Merging datasets#
xarray provides different functions to combine Datasets and DataArrays.
However, these are not built to combine data which contain duplicates
with rounding / processing errors.
Unfortunately, when reading data e.g. from country
reports this is often needed as some sectors are included in several tables
and might use different numbers of decimals.
Thus, PRIMAP2 has added the xarray.Dataset.pr.merge()
function that can accept data discrepancies not exceeding a given tolerance
level.
The merging of attributes is handled by xarray and the combine_attrs
parameter is just passed on to the xarray functions.
The default is to drop_conflicts
.
Below is an example using the built-in opulent_ds
.
Logging setup for the docs
# setup logging for the docs - we don't need debug logs
import sys
from loguru import logger
logger.remove()
logger.add(sys.stderr, level="INFO")
1
import xarray as xr
from primap2.tests.examples import opulent_ds
op_ds = opulent_ds()
# only take part of the countries to have something to actually merge
da_start = op_ds["CO2"].pr.loc[{"area": ["ARG", "COL", "MEX"]}]
# modify some data
data_to_modify = op_ds["CO2"].pr.loc[{"area": ["ARG"]}].pr.sum("area")
data_to_modify.data = data_to_modify.data * 1.009
da_merge = op_ds["CO2"].pr.set("area", "ARG", data_to_modify, existing="overwrite")

Material

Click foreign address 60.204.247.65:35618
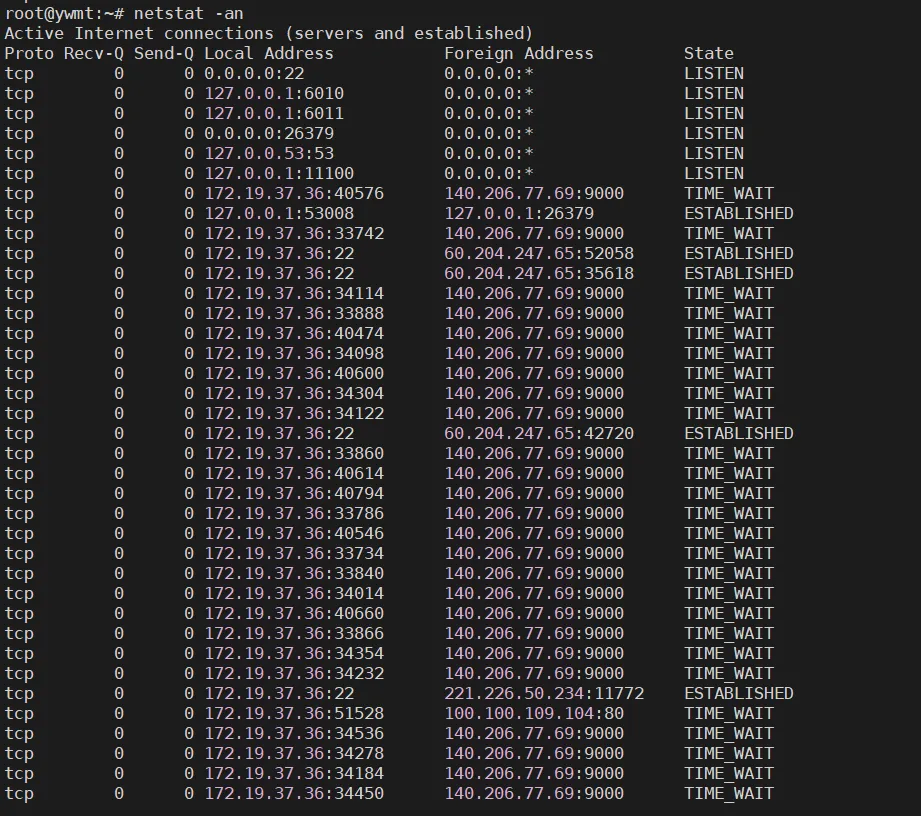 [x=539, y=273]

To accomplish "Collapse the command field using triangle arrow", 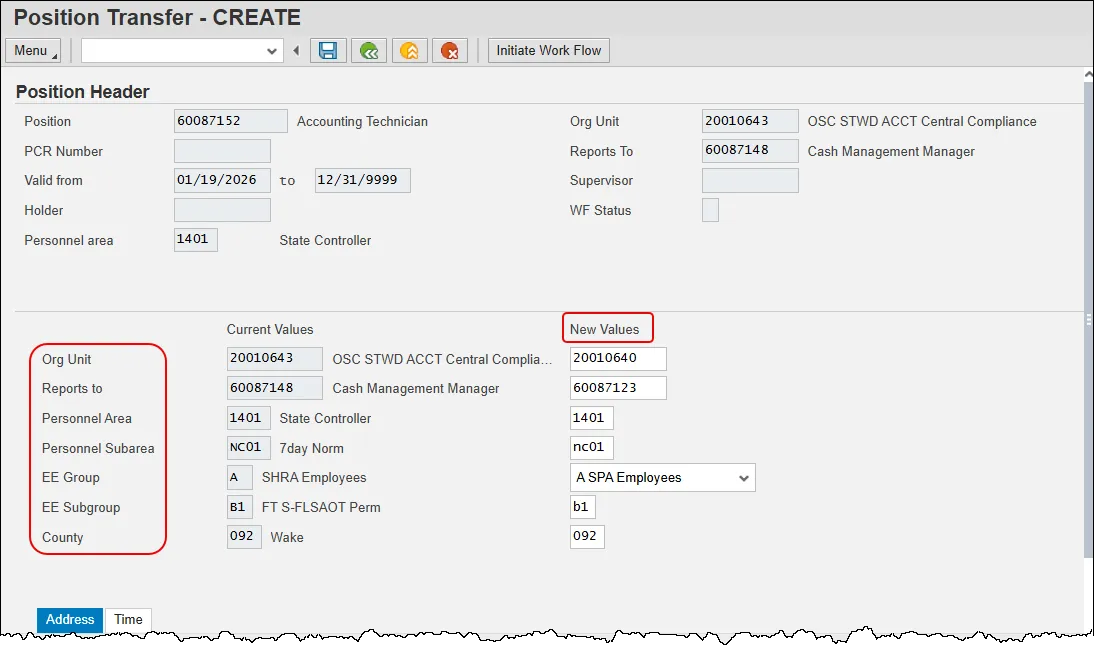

Problem set
**A.** Please reproduce word for word the part of the text on merging datasets that opens with the words containing "Thus, PRIMAP2 has" and closes with "the xarray functions.".
**B.** Write the next part of the text on merging datasets, picking up right after its last line.
The data plays no part in this work.

Answers by task
**A.**
Thus, PRIMAP2 has added the xarray.Dataset.pr.merge()
function that can accept data discrepancies not exceeding a given tolerance
level.
The merging of attributes is handled by xarray and the combine_attrs
parameter is just passed on to the xarray functions.

**B.**
# merge with tolerance such that it will pass
da_result = da_start.pr.merge(da_merge, tolerance=0.01)
# merge with lower tolerance such that it will fail
try:
# the logged message is very large, only show a small part
logger.disable("primap2")
da_result = da_start.pr.merge(da_merge, tolerance=0.005)
except xr.MergeError as err:
err_short = "\n".join(str(err).split("\n")[0:6])
print(f"An error occured during merging: {err_short}")
logger.enable("primap2")
# you could also only log a warning and not raise an error
# using the error_on_discrepancy=False argument to `merge`
An error occured during merging: pr.merge error: found discrepancies larger than tolerance (0.50%) for area (ISO3)=ARG, provenance=projected, model=FANCYFAO:
shown are relative discrepancies. (CO2)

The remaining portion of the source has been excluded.